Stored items

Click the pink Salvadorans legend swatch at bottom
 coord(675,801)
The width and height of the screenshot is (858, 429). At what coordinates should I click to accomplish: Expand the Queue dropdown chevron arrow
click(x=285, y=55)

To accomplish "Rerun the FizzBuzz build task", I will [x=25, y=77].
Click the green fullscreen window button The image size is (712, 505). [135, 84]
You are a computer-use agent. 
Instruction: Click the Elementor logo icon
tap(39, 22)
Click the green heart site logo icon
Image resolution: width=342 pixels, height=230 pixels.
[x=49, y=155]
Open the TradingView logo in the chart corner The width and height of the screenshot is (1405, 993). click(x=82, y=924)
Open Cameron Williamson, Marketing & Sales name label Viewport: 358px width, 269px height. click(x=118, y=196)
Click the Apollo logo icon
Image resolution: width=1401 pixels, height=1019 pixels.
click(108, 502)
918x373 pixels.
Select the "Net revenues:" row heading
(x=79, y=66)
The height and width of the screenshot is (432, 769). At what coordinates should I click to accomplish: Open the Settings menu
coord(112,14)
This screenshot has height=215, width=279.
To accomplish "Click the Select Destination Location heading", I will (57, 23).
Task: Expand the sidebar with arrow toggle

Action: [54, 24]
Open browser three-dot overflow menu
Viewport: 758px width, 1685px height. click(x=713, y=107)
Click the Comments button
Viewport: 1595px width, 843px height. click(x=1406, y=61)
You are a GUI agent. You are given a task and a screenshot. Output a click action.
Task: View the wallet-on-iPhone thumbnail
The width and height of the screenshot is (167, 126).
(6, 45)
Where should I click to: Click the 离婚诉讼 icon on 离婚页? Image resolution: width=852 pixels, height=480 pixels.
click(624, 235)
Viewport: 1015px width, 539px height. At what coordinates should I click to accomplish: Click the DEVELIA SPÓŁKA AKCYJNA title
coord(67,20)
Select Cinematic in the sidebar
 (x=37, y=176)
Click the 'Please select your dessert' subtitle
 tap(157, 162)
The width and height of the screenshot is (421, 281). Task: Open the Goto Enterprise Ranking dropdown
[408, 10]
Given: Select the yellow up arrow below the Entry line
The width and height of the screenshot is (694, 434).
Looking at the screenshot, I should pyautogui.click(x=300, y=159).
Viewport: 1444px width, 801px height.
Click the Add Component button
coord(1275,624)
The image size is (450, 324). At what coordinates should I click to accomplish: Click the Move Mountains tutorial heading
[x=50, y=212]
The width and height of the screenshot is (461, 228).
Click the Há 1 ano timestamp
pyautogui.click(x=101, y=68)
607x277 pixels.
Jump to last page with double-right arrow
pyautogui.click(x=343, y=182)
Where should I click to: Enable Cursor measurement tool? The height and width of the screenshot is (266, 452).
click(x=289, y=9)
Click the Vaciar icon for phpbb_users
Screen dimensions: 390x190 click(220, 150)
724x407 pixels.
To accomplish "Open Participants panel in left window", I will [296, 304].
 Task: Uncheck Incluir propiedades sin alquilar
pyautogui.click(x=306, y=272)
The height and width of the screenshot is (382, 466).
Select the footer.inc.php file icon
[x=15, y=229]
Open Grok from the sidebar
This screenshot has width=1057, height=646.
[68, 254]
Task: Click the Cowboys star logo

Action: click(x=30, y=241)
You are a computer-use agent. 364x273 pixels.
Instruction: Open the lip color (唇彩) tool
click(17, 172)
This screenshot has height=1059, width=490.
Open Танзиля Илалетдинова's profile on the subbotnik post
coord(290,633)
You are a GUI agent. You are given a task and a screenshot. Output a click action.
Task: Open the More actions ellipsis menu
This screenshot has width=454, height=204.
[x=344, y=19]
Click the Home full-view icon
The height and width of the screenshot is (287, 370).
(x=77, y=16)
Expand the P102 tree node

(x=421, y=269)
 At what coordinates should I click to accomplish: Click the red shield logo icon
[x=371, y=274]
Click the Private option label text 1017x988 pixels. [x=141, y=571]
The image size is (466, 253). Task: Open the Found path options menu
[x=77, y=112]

### INSTRUCTIONS TO FOLLOW
Copy out the rows from the beginning through the line containing "Click the green fullscreen", keeping the requests as they are, and adjust every coordinate in the answers by -11.

### EXERCISE SOLUTION
Click the pink Salvadorans legend swatch at bottom
 coord(664,790)
The width and height of the screenshot is (858, 429). At what coordinates should I click to accomplish: Expand the Queue dropdown chevron arrow
click(x=274, y=44)

To accomplish "Rerun the FizzBuzz build task", I will [x=14, y=66].
Click the green fullscreen window button The image size is (712, 505). [124, 73]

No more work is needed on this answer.